A web app for benchmarking any model on the DigitalOcean Serverless Inference engine. Pick models by ID, set your token mix and cache-hit ratio, and compare latency, throughput, and behavior under concurrency side by side. Built with Next.js so it deploys to App Platform in a few clicks.

What it measures

Speed (single request, run sequentially):

  • Time to first token (TTFT), p50 and p95
  • Output throughput (tokens/sec)
  • End-to-end latency, p50 and p95
  • Actual prompt / completion / cached token counts from the API

Concurrency sweep (load test):

  • p50 / p95 / p99 end-to-end latency at each concurrency level
  • Completed requests per second
  • Aggregate output tokens/sec across all in-flight requests
  • Error rate (where rate limits start to bite)
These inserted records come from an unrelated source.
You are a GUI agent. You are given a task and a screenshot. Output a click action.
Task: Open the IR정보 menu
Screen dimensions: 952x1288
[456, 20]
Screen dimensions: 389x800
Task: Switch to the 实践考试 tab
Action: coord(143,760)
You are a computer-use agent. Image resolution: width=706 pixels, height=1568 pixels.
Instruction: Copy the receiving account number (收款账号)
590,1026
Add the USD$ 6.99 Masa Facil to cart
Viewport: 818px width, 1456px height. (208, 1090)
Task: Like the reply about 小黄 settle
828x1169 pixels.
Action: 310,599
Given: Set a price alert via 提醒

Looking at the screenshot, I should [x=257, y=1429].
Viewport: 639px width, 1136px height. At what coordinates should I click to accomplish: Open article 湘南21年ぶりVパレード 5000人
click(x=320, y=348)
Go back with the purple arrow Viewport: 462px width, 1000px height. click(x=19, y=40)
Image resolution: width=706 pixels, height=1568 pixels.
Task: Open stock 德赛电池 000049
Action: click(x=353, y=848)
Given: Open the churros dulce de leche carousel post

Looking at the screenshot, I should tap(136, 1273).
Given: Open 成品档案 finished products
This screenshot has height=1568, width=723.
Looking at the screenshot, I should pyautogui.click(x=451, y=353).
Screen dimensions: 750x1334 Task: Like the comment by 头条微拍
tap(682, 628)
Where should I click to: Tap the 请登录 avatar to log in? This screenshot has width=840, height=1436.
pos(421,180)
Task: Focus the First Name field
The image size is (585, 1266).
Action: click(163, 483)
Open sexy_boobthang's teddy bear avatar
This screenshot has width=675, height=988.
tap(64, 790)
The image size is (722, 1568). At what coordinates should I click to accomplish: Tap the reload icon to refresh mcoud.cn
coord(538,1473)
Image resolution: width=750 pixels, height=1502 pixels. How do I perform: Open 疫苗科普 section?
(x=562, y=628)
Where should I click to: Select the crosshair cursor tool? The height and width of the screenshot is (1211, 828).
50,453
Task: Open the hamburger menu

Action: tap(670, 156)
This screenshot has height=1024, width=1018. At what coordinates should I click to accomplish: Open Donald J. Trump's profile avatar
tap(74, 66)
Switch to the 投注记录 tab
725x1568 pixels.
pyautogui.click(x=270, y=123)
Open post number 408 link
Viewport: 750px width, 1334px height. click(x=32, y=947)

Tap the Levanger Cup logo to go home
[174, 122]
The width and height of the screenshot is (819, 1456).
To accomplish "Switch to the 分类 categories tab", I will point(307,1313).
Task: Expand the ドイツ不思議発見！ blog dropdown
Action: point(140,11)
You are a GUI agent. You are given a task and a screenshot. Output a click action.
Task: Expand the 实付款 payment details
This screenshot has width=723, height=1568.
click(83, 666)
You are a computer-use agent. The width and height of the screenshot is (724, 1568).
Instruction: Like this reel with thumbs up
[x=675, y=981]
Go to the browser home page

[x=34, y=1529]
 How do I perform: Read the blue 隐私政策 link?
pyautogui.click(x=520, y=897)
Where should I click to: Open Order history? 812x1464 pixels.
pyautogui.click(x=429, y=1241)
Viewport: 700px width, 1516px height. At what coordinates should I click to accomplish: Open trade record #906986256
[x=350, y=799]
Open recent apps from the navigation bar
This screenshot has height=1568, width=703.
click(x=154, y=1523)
Results render as live charts and a comparison table, and export to CSV or JSON.

Inputs

  • Models: any model ID from the DigitalOcean model list. Pick from the catalog or paste any ID. Up to 6 at once.
  • Input tokens / Output tokens: target prompt size and max generation.
  • Cache hit ratio: the fraction of the input sent as a reused, cacheable prefix. On cache-enabled models a higher ratio lowers TTFT and shows up as cached tokens in the usage data. See "How cache modeling works" below.
  • Concurrency levels and requests per level for the load test.
  • Streaming on/off, temperature, and mock mode.

How cache modeling works

The app builds each prompt from two parts:

  1. A system message that is identical across every request in a run. This is the cacheable prefix. Its size is inputTokens * cacheHitRatio.
  2. A user message that carries a unique nonce so it never caches. Its size is the remainder.

Reusing an identical prefix lets whatever prompt caching the endpoint supports kick in, so the TTFT and cached-token numbers you see reflect real caching behavior rather than a formula. Token sizing of the synthetic prompt is approximate, but every number shown comes from the model's reported usage, not from our estimate.

Run locally

npm install
cp .env.example .env.local   # add your Model Access Key
npm run dev                  # http://localhost:3000

Mock mode is on by default, so you can explore the UI with simulated timings and no API key. Uncheck "mock mode" to hit the live endpoint.

Environment variables

Variable Required Default Notes
DO_MODEL_ACCESS_KEY for live runs none Create one in the DO Control Panel. You can also paste a key in the UI instead.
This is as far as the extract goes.